50% of the people will say half full, 50% will say half empty and 50% won’t care.

serious mode
If you’re interested in how much is in there, it’s half full. If you’re interested in how much is not in there, it is half empty.

slightly serious mode
What glass? I don’t see a glass …

not-all-that serious mode
Do you mean a philosophical glass? Because then the glass is probably full … of sh*t!

way not serious mode
HEY! Ga ga ga ga. Woooooooooooooooooooooooooo … !

Ki ki ki kikikiki ki ki ki. (1)
Ki.
Kaboom
Ki ki ki.

(1)
Martian 1: Is that planet half green or half blue?
Martian 2: What planet?
Kaboom
sadistic laughter

From the point in life that I’m in, having 1/2 the glass remaining is just fine with me. If the last 1/2 is as great as the first I will need to get moving to finish it, even if I stay around for many years (knock, knock). :smiley:

The glass is twice as big as it needs to be.

Of what?

Just half.

An optimist would say it’s half full.

A pessimist wants to know how come the optimist got his glass first.

Since the purpose of a glass is to be filled with something then it is half full.

It is not possible to answer that question without further information, unless you posted a link that I missed. What glass are you talking about? Do you have a photograph of it?

That question is a bit like “How long is a piece of string?” The answer to that one is of course, “Six.”

The glass is…

shiny! is entranced by the glass

The glass is already broken.

:stuck_out_tongue:

There is no glass.

Now it’s empty. Another beer, por favor?

My Beer glass is made of plastic. So it’s a ‘plastic’.

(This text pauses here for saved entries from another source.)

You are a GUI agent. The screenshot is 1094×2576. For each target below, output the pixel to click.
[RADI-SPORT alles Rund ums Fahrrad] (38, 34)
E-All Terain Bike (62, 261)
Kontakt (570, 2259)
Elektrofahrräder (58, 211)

My plastic is nearly empty.

The linguist prefers to diagram this sentence about the glass .

The scientist forms a hypothesis and wants six more glasses of precisely the same volume for his control group and to run some tests before offering his conclusion.

The Creatonist knows that God designed the glass and the water is only 5,000 years old.

The Baptist assumes it’s miracle there’s any fluid at all.

The Buddhist wonders if there isn’t some middle way.

The humorist pokes fun at the glasses’ “rim” “bottom” and “body.”

The sexist thinks the glass is just sitting around getting fat.

The feminist finds the glass offensively phallic.

(The sexist and the feminist will wake up in bed together tomorrow)

The post-modernist tries to make some statement about the glass that isn’t hopelessly hackeneyed or jejune.

The bi-polar feel one way sometimes aaaand sometimes another.

The paranoids don’t even want to touch the glass without gloves.

The realist is wondering: Wait, is the glass is clean?

The surrealist’s glass is melting.

The racist sees any glass that’s half-anything the result of rampant miscegenation and blames the Jews.

The politician won’t comment until his handlers give him the go ahead.

This “Klein Stein” could be simultaneously half full and half empty.

Come on, you’ve already got approximately 9x10[sup]24[/sup] water molecules in there, how many more did you want?

It’s a special decoy glass. The real glass is in a secret location.

To add to Askia’s list:

The salesman hopes a lot of people are stupid enough to pay more for a half-full glass than for a half-empty one.